### WORK TASK
Once you reach the line containing "Task: Click the Save As... button" in the entries below, write out that line and each one after it down to the line containing "This screenshot has height=779, width=1568.", exactly and with nothing added.

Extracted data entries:
###

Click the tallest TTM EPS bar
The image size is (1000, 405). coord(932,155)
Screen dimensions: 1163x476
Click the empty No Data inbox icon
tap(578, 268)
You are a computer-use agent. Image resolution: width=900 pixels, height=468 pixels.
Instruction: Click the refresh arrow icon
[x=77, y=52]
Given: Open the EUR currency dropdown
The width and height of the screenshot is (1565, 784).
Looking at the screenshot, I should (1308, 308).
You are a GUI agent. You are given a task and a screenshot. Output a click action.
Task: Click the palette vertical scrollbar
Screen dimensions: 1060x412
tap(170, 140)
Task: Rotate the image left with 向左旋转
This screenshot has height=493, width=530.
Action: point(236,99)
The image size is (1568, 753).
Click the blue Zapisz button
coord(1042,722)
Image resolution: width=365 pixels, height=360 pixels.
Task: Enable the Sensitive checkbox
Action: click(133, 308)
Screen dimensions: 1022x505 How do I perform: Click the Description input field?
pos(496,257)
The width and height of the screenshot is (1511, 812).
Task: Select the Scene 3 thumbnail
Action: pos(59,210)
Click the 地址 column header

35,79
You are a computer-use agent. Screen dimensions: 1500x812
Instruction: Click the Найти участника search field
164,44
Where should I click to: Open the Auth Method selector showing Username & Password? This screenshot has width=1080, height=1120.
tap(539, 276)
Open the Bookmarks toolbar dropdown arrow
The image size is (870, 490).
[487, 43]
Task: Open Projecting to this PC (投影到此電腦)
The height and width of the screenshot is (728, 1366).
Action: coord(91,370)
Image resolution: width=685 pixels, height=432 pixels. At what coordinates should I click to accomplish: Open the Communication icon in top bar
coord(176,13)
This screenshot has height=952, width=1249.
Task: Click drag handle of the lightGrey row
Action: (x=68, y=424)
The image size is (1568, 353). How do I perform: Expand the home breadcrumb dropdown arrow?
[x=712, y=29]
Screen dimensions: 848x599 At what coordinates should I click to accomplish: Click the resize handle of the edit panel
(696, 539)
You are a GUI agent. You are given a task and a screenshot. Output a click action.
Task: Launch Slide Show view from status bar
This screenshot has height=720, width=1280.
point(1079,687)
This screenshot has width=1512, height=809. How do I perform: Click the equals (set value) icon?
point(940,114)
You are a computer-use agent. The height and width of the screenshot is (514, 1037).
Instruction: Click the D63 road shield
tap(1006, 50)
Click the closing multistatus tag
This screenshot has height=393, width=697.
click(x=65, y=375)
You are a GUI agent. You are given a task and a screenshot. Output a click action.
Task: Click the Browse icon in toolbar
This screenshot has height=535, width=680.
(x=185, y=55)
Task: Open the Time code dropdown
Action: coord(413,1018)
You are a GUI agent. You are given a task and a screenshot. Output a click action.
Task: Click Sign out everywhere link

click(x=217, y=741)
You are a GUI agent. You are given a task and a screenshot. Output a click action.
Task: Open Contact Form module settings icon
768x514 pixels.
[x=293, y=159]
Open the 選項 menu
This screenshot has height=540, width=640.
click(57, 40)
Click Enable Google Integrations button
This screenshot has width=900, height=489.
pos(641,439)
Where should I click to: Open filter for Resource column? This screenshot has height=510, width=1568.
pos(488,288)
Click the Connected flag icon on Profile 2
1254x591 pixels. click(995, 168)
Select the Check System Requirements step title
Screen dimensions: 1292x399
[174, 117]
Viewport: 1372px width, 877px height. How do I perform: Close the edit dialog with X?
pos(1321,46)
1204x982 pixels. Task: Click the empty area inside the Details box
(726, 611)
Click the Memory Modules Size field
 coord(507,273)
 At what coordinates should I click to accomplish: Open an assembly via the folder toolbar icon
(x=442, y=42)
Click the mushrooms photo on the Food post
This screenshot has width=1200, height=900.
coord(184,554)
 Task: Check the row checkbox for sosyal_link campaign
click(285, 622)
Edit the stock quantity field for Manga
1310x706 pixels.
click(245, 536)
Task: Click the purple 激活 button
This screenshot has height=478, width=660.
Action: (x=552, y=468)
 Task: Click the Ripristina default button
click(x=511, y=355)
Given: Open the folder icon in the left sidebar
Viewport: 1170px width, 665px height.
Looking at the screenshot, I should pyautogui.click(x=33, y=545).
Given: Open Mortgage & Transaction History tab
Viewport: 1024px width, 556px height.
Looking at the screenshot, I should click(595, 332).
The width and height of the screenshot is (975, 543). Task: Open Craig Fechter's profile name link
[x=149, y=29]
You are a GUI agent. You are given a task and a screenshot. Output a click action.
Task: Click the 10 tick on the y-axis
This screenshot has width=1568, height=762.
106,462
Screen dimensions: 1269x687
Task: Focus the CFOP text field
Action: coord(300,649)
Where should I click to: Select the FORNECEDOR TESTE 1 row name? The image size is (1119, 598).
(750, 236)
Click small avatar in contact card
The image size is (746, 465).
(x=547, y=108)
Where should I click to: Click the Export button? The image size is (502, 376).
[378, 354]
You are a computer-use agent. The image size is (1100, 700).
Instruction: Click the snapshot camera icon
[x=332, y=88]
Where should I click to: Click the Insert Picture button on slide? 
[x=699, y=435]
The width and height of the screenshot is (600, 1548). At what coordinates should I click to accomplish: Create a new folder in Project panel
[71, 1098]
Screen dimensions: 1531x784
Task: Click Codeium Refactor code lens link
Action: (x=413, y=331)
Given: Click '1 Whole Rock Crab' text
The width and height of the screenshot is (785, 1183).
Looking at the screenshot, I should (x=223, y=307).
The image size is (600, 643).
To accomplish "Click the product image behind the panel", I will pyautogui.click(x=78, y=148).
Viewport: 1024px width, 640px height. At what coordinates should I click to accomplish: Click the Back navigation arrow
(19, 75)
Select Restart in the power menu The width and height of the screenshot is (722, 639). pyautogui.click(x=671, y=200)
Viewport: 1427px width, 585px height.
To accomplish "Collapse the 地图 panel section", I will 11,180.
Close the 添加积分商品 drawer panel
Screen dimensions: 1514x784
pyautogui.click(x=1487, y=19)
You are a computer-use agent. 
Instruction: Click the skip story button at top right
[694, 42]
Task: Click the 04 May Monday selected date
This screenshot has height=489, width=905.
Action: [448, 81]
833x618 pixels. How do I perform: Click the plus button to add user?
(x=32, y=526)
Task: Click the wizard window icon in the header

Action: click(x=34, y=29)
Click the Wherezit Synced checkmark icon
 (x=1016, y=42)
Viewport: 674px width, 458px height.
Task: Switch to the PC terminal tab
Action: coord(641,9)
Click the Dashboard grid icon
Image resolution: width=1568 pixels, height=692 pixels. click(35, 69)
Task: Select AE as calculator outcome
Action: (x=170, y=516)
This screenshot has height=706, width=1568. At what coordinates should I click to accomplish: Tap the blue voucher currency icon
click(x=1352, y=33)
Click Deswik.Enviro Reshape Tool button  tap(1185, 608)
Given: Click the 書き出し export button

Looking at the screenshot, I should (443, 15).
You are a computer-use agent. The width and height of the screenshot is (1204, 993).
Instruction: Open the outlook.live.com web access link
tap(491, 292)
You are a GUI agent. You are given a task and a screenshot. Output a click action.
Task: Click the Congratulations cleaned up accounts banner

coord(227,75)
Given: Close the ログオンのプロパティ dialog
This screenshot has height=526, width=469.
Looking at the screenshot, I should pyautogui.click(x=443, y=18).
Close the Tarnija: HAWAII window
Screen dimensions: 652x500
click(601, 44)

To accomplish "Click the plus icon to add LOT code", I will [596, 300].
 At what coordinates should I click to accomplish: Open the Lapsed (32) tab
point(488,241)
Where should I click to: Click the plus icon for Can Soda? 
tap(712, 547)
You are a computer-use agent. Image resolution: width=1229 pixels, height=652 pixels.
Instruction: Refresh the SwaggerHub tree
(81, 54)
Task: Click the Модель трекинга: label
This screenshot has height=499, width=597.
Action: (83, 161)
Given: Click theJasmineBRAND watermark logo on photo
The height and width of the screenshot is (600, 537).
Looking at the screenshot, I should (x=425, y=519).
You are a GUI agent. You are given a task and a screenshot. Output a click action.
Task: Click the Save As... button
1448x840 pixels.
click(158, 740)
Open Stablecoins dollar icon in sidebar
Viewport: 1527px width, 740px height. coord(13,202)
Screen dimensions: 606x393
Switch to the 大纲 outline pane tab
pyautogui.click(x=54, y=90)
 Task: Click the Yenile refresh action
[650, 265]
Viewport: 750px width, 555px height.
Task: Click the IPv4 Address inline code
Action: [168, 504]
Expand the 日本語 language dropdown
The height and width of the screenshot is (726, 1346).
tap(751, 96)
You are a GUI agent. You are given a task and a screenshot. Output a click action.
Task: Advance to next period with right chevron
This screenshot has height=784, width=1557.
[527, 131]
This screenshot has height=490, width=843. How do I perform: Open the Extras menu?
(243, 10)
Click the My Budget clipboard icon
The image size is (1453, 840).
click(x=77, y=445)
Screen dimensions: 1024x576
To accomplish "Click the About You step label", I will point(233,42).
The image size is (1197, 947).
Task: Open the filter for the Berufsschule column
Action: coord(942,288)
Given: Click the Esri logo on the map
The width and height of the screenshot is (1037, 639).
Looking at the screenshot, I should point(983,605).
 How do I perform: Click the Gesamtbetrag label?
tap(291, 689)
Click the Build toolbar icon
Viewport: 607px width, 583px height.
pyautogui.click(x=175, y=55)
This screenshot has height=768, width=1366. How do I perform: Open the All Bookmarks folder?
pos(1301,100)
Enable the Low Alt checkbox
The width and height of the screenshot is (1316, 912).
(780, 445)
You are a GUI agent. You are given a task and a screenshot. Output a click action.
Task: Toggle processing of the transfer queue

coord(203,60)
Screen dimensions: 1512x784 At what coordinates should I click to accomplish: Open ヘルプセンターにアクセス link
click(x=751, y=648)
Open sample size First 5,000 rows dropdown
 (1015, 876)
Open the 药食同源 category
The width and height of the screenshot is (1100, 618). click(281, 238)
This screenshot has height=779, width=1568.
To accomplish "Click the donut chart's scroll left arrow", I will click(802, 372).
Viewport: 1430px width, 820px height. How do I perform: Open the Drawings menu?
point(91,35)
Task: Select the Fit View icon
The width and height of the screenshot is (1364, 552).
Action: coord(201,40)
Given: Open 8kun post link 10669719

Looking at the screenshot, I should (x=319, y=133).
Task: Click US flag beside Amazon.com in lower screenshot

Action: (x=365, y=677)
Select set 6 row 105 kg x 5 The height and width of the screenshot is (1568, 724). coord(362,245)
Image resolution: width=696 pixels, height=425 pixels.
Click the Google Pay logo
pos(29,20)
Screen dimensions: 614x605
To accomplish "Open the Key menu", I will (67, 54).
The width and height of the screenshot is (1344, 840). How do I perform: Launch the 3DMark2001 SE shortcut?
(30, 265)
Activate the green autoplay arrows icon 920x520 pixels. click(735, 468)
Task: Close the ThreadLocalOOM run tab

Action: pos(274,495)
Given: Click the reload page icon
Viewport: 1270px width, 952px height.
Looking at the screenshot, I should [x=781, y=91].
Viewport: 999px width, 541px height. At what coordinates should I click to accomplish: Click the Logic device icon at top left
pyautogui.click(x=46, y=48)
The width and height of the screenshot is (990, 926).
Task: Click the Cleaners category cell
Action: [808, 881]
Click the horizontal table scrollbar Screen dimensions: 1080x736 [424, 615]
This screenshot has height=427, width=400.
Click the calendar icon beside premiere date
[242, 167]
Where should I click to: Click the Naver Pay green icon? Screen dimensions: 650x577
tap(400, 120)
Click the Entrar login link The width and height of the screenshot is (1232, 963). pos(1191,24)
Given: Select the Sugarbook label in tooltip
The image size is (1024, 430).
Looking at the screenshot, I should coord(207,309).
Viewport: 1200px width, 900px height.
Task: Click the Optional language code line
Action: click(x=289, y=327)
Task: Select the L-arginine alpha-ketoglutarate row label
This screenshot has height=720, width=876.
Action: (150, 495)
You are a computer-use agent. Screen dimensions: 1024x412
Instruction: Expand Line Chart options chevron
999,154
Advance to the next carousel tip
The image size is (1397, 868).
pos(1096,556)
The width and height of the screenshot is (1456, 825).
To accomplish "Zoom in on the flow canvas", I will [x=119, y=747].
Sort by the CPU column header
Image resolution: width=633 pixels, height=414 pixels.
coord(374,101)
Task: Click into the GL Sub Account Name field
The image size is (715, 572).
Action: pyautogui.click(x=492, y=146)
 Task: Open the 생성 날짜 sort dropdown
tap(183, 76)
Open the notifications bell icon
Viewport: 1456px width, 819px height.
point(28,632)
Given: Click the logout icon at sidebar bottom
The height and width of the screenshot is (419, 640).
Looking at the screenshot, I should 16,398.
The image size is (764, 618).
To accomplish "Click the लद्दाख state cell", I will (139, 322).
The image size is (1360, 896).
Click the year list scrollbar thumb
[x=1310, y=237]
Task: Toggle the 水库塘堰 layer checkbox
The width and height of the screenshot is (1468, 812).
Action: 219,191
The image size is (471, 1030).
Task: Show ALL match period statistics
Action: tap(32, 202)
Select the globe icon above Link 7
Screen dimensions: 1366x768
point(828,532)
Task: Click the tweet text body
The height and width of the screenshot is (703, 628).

###

### ANSWER BELOW
Task: Click the Save As... button
1448x840 pixels.
click(158, 740)
Open Stablecoins dollar icon in sidebar
Viewport: 1527px width, 740px height. coord(13,202)
Screen dimensions: 606x393
Switch to the 大纲 outline pane tab
pyautogui.click(x=54, y=90)
 Task: Click the Yenile refresh action
[650, 265]
Viewport: 750px width, 555px height.
Task: Click the IPv4 Address inline code
Action: [168, 504]
Expand the 日本語 language dropdown
The height and width of the screenshot is (726, 1346).
tap(751, 96)
You are a GUI agent. You are given a task and a screenshot. Output a click action.
Task: Advance to next period with right chevron
This screenshot has height=784, width=1557.
[527, 131]
This screenshot has height=490, width=843. How do I perform: Open the Extras menu?
(243, 10)
Click the My Budget clipboard icon
The image size is (1453, 840).
click(x=77, y=445)
Screen dimensions: 1024x576
To accomplish "Click the About You step label", I will point(233,42).
The image size is (1197, 947).
Task: Open the filter for the Berufsschule column
Action: coord(942,288)
Given: Click the Esri logo on the map
The width and height of the screenshot is (1037, 639).
Looking at the screenshot, I should point(983,605).
 How do I perform: Click the Gesamtbetrag label?
tap(291, 689)
Click the Build toolbar icon
Viewport: 607px width, 583px height.
pyautogui.click(x=175, y=55)
This screenshot has height=768, width=1366. How do I perform: Open the All Bookmarks folder?
pos(1301,100)
Enable the Low Alt checkbox
The width and height of the screenshot is (1316, 912).
(780, 445)
You are a GUI agent. You are given a task and a screenshot. Output a click action.
Task: Toggle processing of the transfer queue

coord(203,60)
Screen dimensions: 1512x784 At what coordinates should I click to accomplish: Open ヘルプセンターにアクセス link
click(x=751, y=648)
Open sample size First 5,000 rows dropdown
 (1015, 876)
Open the 药食同源 category
The width and height of the screenshot is (1100, 618). click(281, 238)
This screenshot has height=779, width=1568.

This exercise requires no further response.